Ah, well, if it's your own network then you're the admin, do what you
please.

Unfortunately I only get limited connectivity (and I have no idea why)
when
it automatically assigns. Incidentally the IP address given is NOT in the
series, but seems to be random.

Let me guess, it's an address starting with 169? If so that's a
self-assigned address based on it not being able to get a DHCP lease. You
told it to use DHCP, it tried and when no address got returned it picked one
if it's own from the self-assigning range.
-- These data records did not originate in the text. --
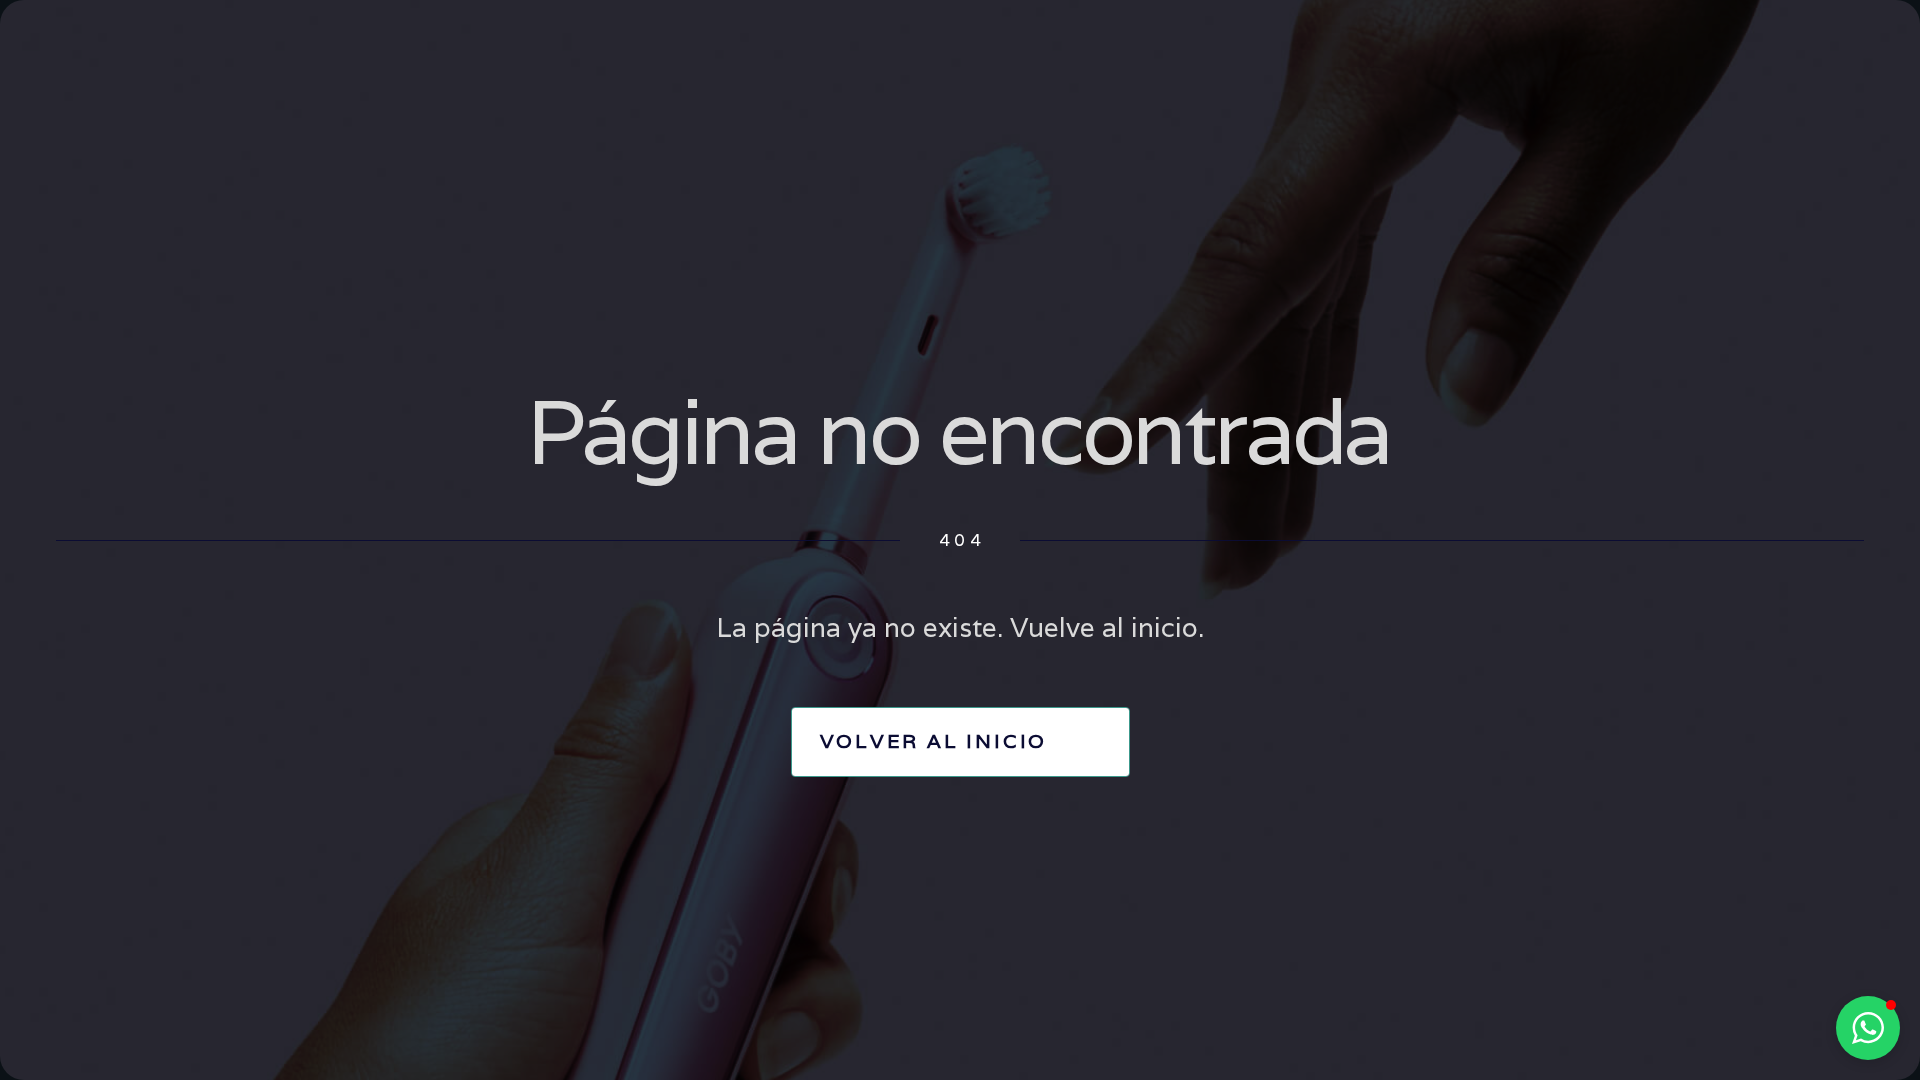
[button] (1868, 1028)
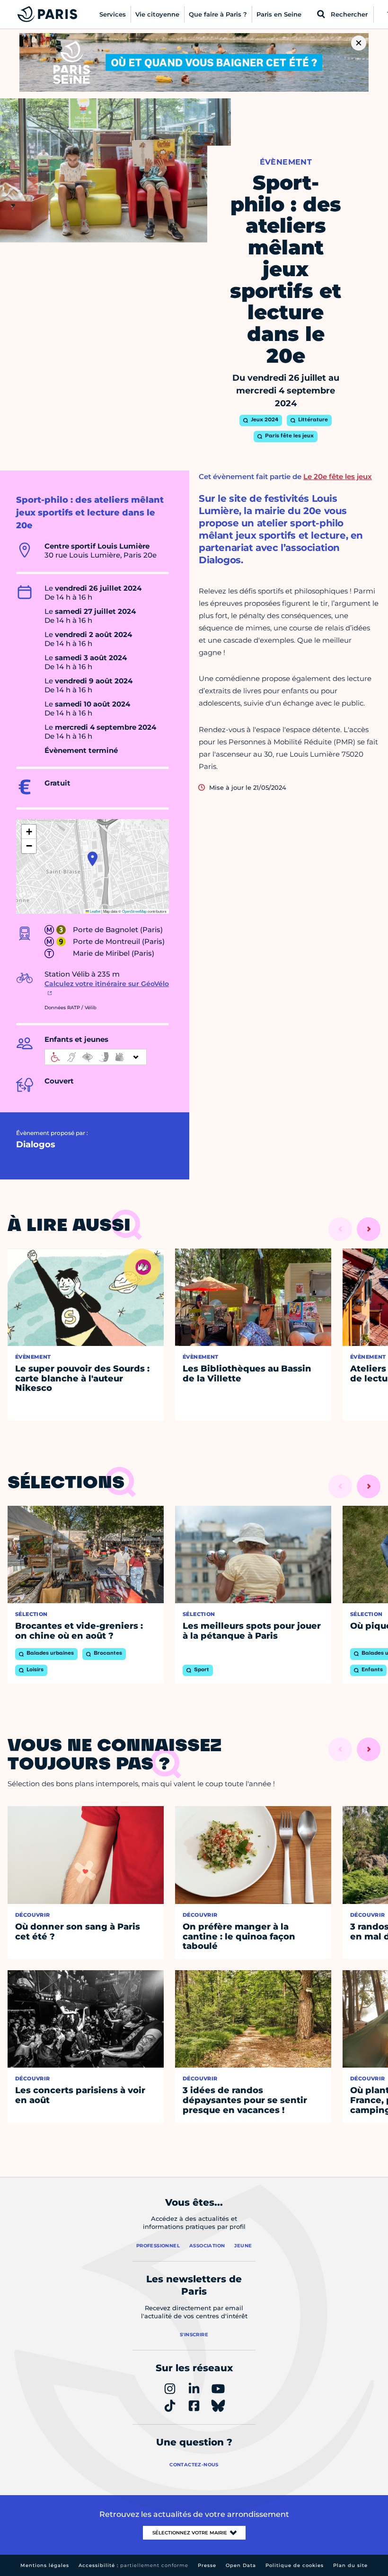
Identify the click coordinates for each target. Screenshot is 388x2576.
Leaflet (94, 911)
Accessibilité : (133, 2565)
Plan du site (350, 2565)
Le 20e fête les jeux (337, 476)
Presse (207, 2565)
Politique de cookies (294, 2565)
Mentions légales (44, 2565)
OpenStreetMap (134, 911)
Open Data (241, 2565)
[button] (92, 858)
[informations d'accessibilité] (95, 1057)
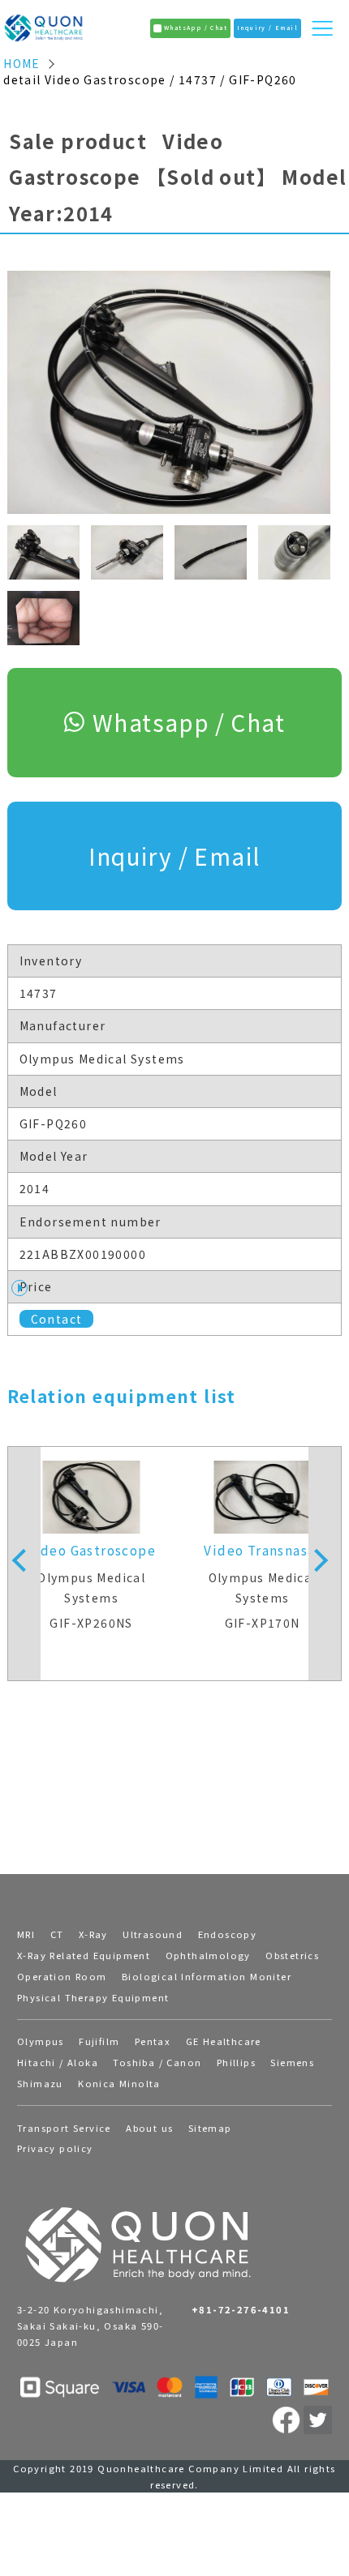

You need to debug why it didn't
get a DHCP address.

What puzzles me now is this.....

I have given an IP address 192.168.2.8
Subnet mask 255.255.255.0
Gateway 192.168.2.1

(the IP address of the router is 192.168.2.1 - other machines increment up
from this).

Hey, It connects - a strong signal etc. all looking good. (at least that's
what it tells me).
Workgroup name - just fine - same as other machines.
But, will it connect to internet? Will it find router? Will it find
network?
No!

Sounds like routing woes.

But try this, remove the device from the software configuration. I'm
assuming this is Windows XP? It's in computer management. Do this while
the device IS CONNECTED. Then remove the device and reboot. Reinstall the
driver software and THEN re-insert the device. This may or may not work.
I've seen windows get 'confused' about a device's configuration and refuse
to allow itself to be reconfigured. DELETING the device from the software
setups and reinstalling, both software and hardware, sometimes lets windows
treat it as a 'new' interface and forget the old misconfiguration. There is
a way to hack a device like this out of the registry but that's not for the
uninitiated.

Can't find firewall or anything on router (and router doesn't recognise it
as connected).

What do you mean by 'find'? Can't ping? What does a 'ping 192.168.2.1' say
on this machine? Does the LED on the router blink when pings are going on?
Use 'ping -t 192.168.2.1' to have it ping repeatedly (use Ctrl-C to break
it). If you're so inclined, install Ethereal on another machine and watch
what packets are hitting the network.

It's entirely possible you've got a defective device on your hands. Try
plugging it into another PC and see if it works. If not, and you don't see
actual packets on the air, then it's probably the device itself.

-Bill Kearney

.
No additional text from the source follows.